**Entries supplied:**
───

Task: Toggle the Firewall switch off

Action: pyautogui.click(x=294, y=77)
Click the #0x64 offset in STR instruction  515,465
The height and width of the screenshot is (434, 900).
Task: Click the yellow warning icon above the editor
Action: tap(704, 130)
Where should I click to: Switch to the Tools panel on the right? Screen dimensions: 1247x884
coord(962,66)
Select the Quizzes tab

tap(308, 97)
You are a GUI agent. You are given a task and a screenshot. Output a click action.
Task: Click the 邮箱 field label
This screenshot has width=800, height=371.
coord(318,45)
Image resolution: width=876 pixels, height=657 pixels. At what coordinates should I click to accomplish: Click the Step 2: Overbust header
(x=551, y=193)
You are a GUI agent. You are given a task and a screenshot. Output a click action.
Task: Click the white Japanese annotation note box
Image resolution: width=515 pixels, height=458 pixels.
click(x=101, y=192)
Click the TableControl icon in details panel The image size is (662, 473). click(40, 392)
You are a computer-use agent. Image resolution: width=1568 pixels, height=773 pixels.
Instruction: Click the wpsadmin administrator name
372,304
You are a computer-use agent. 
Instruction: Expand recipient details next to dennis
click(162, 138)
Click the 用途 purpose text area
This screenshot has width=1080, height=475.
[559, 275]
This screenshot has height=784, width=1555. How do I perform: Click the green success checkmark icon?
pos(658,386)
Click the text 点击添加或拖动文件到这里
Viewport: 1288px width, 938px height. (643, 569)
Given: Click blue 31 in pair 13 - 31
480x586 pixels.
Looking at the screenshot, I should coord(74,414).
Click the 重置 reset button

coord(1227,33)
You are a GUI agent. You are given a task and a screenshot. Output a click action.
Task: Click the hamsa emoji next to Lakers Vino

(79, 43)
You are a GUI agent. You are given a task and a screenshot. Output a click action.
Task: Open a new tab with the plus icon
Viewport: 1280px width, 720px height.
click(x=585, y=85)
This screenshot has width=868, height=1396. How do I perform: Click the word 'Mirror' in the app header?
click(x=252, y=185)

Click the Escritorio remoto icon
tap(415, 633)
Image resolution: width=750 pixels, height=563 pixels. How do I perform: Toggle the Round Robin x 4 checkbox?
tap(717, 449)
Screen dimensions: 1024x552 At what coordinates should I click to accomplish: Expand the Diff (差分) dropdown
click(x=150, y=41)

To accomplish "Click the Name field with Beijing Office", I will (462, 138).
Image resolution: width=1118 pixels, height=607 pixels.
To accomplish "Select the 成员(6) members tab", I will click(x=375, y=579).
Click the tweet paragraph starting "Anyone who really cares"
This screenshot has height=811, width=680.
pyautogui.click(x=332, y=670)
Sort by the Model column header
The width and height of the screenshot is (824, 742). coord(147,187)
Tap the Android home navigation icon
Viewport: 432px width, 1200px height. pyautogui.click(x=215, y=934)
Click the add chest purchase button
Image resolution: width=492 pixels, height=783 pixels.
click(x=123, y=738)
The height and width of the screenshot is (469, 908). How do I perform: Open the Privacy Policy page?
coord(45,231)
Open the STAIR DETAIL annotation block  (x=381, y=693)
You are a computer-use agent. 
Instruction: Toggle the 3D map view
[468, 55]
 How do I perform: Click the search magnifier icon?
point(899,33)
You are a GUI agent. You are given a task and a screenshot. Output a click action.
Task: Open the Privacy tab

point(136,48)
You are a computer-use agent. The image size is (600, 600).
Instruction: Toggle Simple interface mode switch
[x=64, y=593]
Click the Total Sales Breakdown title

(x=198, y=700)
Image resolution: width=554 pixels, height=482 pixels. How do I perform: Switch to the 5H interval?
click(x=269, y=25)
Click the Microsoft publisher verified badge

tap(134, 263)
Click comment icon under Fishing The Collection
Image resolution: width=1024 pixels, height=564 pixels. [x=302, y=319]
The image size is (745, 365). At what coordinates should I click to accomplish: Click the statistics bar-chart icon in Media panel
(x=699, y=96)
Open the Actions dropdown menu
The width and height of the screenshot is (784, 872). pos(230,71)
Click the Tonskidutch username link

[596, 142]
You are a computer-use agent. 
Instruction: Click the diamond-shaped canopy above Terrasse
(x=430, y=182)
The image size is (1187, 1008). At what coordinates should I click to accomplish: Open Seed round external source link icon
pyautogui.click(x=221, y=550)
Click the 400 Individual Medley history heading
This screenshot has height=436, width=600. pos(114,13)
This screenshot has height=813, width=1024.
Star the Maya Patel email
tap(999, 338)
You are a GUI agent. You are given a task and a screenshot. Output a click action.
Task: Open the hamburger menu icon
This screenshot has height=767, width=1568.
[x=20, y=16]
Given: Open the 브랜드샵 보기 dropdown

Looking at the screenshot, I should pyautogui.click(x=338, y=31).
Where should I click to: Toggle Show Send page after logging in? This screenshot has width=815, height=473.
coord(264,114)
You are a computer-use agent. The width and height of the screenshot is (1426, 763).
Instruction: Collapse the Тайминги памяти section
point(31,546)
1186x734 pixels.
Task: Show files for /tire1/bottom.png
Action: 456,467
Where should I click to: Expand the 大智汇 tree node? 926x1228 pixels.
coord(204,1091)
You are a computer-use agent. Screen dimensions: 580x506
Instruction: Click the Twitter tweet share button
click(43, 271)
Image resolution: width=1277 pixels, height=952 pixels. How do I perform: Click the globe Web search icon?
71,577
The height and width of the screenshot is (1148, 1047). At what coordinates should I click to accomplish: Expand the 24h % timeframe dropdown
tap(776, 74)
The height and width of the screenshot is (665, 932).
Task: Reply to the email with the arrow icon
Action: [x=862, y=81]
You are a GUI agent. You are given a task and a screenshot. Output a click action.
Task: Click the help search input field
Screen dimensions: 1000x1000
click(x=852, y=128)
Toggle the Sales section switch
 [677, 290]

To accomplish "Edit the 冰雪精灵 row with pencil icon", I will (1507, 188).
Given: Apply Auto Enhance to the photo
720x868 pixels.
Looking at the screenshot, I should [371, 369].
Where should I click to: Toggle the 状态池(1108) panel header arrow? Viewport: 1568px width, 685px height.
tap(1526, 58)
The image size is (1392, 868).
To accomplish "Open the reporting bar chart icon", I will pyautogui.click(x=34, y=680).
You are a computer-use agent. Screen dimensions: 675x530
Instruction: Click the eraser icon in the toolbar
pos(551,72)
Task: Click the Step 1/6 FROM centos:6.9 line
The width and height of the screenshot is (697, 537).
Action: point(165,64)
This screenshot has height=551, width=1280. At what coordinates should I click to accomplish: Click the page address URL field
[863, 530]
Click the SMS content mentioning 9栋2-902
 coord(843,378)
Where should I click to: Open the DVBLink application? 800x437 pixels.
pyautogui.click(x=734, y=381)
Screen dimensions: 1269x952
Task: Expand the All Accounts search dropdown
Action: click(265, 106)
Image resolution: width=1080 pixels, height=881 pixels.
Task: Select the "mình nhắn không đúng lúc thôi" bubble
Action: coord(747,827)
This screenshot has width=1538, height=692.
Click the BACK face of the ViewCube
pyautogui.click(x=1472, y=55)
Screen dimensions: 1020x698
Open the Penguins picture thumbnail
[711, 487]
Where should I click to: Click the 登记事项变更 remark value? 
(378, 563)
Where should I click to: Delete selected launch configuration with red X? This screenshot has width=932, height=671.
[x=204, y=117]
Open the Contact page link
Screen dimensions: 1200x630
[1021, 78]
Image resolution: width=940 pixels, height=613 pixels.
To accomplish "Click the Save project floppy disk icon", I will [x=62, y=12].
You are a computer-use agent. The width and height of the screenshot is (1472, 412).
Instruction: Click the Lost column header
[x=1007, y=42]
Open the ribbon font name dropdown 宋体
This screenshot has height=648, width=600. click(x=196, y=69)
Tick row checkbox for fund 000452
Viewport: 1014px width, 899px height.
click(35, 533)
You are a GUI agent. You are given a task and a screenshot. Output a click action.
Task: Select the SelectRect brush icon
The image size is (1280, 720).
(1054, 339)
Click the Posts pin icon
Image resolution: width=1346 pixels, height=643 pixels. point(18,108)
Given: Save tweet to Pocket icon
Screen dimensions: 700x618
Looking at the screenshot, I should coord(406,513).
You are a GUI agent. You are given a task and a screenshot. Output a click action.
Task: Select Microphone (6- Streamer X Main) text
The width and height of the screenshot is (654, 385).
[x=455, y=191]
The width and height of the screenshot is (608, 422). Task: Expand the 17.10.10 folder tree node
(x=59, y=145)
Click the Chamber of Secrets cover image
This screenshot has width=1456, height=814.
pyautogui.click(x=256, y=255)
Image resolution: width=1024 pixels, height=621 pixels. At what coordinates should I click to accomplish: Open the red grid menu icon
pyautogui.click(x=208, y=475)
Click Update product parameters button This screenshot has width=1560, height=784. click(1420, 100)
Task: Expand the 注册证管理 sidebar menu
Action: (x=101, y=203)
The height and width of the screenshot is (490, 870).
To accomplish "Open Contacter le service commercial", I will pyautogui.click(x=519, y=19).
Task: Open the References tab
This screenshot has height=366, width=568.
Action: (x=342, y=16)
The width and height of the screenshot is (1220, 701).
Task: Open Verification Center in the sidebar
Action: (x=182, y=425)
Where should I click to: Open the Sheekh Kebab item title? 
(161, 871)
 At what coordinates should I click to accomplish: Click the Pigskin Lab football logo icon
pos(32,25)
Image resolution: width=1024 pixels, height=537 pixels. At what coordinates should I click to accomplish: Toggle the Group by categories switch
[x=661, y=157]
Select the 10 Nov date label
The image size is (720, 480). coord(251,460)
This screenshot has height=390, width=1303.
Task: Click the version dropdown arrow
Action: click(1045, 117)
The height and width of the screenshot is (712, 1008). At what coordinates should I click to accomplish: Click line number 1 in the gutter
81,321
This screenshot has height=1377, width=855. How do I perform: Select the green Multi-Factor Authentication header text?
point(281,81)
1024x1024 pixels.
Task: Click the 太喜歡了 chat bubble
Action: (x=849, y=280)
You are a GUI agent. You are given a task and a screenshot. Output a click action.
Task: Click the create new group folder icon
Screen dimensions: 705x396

───

**Directions for this task:** Each line above from the one with "Instruction: Toggle the 3D map view" up to and including the one with "You are a computer-use agent. The image" must be set down exactly, and no line outside that span may appear.

**Answer box:**
Instruction: Toggle the 3D map view
[468, 55]
 How do I perform: Click the search magnifier icon?
point(899,33)
You are a GUI agent. You are given a task and a screenshot. Output a click action.
Task: Open the Privacy tab

point(136,48)
You are a computer-use agent. The image size is (600, 600).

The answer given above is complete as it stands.